*** Supplied data ***

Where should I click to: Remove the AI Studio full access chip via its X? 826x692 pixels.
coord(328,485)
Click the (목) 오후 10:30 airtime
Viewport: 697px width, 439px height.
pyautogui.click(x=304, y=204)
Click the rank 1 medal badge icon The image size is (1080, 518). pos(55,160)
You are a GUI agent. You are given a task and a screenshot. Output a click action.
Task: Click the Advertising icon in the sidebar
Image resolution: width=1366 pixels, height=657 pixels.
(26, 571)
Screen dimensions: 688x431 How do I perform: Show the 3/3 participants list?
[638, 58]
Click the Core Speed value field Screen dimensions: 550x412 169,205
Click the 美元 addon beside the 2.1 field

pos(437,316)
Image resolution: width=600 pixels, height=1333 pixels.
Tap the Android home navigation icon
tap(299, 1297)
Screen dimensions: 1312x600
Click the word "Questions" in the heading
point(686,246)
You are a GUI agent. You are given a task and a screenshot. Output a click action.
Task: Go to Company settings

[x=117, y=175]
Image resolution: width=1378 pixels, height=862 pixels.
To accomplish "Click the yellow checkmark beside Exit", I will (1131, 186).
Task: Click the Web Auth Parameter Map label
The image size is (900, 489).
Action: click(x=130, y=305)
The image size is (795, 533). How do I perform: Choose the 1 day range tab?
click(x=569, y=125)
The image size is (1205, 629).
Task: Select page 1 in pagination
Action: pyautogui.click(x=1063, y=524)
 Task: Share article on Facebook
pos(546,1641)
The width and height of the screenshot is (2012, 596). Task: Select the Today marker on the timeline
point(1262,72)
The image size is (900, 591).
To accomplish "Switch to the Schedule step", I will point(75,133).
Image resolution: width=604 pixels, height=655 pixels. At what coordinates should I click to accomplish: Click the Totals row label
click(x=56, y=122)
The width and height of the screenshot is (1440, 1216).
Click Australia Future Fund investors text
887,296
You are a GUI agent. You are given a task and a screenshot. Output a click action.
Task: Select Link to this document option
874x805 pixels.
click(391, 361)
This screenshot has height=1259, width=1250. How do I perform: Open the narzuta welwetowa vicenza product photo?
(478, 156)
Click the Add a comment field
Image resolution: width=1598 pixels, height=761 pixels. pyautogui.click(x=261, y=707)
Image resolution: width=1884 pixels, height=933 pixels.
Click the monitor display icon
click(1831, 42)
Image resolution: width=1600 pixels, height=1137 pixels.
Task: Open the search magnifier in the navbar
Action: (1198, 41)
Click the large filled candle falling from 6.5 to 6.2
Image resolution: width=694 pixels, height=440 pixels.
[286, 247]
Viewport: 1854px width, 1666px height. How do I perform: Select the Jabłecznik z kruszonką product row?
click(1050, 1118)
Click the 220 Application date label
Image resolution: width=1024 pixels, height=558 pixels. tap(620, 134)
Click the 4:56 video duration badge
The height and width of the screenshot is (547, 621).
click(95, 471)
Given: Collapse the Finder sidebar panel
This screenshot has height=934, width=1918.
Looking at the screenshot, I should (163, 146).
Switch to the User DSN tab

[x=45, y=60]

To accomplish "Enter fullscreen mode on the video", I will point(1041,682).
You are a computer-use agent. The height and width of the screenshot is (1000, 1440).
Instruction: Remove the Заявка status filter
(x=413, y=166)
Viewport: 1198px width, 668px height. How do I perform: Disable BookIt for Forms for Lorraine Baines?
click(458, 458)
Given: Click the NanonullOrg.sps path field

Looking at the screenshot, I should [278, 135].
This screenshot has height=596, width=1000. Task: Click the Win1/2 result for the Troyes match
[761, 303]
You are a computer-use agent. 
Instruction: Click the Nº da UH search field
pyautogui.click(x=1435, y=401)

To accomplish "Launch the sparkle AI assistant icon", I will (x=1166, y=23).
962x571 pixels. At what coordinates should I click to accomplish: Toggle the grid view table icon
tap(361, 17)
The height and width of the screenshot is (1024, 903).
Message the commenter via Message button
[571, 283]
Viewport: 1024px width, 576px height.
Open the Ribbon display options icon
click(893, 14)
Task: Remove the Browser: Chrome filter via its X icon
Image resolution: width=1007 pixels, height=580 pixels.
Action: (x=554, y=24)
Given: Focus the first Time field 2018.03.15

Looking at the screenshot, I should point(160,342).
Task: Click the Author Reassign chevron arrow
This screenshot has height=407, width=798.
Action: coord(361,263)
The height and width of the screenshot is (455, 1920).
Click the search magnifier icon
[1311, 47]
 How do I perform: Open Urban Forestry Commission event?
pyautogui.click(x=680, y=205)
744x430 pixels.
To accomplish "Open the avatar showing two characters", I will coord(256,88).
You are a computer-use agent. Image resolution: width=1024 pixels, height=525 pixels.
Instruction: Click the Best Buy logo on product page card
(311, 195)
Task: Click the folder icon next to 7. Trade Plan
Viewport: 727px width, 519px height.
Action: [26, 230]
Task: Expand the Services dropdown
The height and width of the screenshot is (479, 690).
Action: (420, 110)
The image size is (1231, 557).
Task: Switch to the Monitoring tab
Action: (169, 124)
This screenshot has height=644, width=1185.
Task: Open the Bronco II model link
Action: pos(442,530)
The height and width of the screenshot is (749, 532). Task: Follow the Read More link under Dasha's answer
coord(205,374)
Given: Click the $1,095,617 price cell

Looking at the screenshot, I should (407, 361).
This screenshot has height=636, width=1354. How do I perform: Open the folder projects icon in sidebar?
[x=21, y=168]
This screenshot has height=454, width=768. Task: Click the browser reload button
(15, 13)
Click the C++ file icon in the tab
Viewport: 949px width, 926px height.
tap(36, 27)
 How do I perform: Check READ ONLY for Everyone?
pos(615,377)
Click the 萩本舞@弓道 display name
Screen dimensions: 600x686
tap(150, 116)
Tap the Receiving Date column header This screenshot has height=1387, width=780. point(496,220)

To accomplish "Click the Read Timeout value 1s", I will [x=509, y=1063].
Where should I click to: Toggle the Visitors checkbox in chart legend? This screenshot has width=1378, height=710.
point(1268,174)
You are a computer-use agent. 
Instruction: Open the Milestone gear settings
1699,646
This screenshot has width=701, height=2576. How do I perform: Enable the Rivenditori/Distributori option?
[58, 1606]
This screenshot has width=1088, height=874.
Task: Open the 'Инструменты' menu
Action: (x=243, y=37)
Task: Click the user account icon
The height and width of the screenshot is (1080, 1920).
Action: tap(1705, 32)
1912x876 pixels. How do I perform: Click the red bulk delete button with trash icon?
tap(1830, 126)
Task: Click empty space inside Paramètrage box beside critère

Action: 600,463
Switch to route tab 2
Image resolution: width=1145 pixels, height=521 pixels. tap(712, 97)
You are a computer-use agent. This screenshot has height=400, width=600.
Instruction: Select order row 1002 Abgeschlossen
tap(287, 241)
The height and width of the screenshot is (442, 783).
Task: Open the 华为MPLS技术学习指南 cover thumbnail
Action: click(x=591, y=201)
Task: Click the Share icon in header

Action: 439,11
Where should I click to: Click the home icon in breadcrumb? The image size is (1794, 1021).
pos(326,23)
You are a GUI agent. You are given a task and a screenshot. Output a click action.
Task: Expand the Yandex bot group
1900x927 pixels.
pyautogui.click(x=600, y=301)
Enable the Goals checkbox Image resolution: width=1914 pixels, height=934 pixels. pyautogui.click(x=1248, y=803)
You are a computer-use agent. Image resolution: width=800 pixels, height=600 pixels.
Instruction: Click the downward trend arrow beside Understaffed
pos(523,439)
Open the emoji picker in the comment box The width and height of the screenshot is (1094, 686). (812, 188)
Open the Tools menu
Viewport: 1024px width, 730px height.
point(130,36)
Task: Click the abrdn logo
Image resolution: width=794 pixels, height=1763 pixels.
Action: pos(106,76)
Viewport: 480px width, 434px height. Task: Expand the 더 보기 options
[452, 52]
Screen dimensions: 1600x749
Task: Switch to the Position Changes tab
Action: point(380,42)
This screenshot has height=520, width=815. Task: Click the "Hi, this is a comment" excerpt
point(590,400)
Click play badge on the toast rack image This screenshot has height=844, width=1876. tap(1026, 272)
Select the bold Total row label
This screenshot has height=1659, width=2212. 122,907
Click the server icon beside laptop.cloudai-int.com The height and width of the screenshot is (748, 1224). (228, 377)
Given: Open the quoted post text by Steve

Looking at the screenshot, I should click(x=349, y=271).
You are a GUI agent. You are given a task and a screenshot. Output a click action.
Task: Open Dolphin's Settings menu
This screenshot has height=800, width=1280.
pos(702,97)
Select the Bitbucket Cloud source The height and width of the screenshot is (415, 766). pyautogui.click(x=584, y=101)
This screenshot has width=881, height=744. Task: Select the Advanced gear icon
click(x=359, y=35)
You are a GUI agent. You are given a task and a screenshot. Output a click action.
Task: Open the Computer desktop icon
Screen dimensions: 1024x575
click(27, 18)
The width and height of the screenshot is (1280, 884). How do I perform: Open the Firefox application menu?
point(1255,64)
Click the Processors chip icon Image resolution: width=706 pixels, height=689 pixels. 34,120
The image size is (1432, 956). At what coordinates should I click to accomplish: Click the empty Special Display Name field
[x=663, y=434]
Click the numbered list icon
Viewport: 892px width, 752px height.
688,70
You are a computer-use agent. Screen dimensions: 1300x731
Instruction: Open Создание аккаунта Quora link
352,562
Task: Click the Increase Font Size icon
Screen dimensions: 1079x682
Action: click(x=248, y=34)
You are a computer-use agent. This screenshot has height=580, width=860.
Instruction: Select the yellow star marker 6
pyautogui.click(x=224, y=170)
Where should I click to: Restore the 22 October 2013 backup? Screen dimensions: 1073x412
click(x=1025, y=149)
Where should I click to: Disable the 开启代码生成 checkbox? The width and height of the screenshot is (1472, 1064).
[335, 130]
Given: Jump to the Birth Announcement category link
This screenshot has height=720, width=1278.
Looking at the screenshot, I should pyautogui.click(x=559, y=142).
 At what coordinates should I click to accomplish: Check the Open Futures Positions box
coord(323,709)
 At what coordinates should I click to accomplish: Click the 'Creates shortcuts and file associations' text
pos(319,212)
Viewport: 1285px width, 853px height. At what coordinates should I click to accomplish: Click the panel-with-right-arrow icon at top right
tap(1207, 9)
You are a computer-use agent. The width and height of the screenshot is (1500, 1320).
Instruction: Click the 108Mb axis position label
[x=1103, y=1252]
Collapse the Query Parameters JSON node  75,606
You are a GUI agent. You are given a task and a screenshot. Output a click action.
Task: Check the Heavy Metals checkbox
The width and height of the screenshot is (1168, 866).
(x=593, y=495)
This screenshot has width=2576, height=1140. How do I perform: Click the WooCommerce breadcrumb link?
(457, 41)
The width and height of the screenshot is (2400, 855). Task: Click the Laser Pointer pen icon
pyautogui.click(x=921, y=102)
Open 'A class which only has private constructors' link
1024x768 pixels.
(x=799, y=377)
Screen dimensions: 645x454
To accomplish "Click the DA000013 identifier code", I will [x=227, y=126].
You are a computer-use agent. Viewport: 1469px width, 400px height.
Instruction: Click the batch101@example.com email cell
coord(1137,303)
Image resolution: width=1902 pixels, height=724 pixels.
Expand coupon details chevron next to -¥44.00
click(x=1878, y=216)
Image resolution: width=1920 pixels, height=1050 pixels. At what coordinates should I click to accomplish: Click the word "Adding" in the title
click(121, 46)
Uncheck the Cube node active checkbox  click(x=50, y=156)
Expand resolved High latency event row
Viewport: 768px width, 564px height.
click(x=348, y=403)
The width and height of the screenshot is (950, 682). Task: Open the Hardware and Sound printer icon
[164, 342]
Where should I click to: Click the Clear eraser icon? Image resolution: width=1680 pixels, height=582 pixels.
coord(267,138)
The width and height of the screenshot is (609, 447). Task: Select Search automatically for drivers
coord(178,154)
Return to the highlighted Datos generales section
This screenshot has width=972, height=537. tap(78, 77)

*** End of Supplied data ***

→ Task brief:
In the listing above, start at the line with "Screen dimensions: 688x431", go on through the line with "Screen dimensions: 1312x600", and copy each of those lines exactly; leave out all the rest.

→ Written answer:
Screen dimensions: 688x431 How do I perform: Show the 3/3 participants list?
[638, 58]
Click the Core Speed value field Screen dimensions: 550x412 169,205
Click the 美元 addon beside the 2.1 field

pos(437,316)
Image resolution: width=600 pixels, height=1333 pixels.
Tap the Android home navigation icon
tap(299, 1297)
Screen dimensions: 1312x600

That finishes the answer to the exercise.